Answer the following questions in about 120 words.
Describe how modern adaptations of traditional rainwater harvesting methods are being carried out to conserve and store water.
The traditional methods of rainwater harvesting are:
1. Rooftop rainwater harvesting is the most common practice in the states of Shillong and Meghalaya. Though Cherrapunji and Mawsynram, located at a distance of just 55 km from Shillong receive the highest rainfall in the world, yet there is acute shortage of water in the capital city. Nearly every household has a rooftop rainwater harvesting structure set up.
2. Tamil Nadu is the first and only state to have made rooftop rainwater harvesting compulsory to all houses. There are legal provisions to punish the offenders and defaulters.
3. In many parts of rural and urban India, people are adopting rooftop rainwater harvesting for storage and conservation of water. In Gendathur, a remote village Mysore, Karnataka, the villagers have installed rooftop rainwater harvesting structures in their homes to cater their water needs. As many as 200 households have accepted and installed this system which has earned a distinction of being rich in rainwater.

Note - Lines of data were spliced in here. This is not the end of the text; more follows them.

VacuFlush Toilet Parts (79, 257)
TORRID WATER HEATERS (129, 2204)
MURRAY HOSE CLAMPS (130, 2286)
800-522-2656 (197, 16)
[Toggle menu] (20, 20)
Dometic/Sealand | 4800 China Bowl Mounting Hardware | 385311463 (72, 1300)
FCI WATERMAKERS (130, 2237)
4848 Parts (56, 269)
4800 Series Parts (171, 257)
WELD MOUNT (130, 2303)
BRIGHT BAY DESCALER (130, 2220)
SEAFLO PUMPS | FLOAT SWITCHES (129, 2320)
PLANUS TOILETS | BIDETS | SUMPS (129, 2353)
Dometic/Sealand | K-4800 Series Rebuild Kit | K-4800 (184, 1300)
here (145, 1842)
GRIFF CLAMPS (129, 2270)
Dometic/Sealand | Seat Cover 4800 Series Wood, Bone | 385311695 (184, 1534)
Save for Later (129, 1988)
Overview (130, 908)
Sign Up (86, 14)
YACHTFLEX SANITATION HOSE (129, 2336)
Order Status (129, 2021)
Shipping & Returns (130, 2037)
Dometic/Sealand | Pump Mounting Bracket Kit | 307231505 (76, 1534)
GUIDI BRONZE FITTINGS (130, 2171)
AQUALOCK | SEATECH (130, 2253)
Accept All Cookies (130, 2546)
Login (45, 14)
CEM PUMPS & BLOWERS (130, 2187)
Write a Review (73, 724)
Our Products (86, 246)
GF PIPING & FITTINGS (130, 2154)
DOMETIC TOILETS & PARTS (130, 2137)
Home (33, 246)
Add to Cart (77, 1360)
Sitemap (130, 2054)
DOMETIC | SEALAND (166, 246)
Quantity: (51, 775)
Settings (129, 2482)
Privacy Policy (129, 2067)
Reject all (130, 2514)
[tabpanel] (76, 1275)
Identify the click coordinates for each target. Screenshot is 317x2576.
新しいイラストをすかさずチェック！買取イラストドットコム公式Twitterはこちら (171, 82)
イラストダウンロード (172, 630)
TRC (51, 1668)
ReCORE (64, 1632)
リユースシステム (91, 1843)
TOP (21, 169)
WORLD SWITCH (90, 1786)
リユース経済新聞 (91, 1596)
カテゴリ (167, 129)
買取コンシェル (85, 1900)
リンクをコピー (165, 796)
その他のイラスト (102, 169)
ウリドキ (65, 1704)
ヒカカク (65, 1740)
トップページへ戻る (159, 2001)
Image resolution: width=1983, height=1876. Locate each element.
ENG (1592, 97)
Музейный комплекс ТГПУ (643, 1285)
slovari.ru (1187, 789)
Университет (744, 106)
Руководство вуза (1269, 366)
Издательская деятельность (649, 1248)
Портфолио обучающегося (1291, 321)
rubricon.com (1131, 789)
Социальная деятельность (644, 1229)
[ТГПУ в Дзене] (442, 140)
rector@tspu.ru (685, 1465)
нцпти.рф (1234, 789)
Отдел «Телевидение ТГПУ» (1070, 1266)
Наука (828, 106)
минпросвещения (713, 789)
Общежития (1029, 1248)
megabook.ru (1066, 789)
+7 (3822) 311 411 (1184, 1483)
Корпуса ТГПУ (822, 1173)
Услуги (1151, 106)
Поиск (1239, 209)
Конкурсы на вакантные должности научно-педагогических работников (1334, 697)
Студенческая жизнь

Based on the information given below classify each of the situations as 'suffering from water scarcity' or 'not suffering from water scarcity'.
(a) Region with high annual rainfall.
(b) Region having high annual rainfall and large population.
(c) Region having high annual rainfall but water is highly polluted.
(d) Region having low rainfall and low population.
Which one of the following statements is not an argument in favour of multi-purpose river projects?
(a) Multi-purpose projects bring water to those areas which suffer from water scarcity.
(b) Multi-purpose projects by regulating water flow helps to control floods.
(c) Multi-purpose projects lead to large scale displacements and loss of livelihood.
(d) Multi-purpose projects generate electricity for our industries and our homes.
Here are some false statements. Identify the mistakes and rewrite them correctly.
(a) Multiplying urban centres with large and dense populations and urban lifestyles have helped in proper utilisation of water resources.
(b) Regulating and damming of rivers does not affect the river’s natural flow and its sediment flow.
(c) In Gujarat, the Sabarmati basin farmers were not agitated when higher priority was given to water supply in urban areas, particularly during droughts.
(d) Today in Rajasthan, the practice of rooftop rainwater harvesting has gained popularity despite high water availability due to the Rajasthan Canal.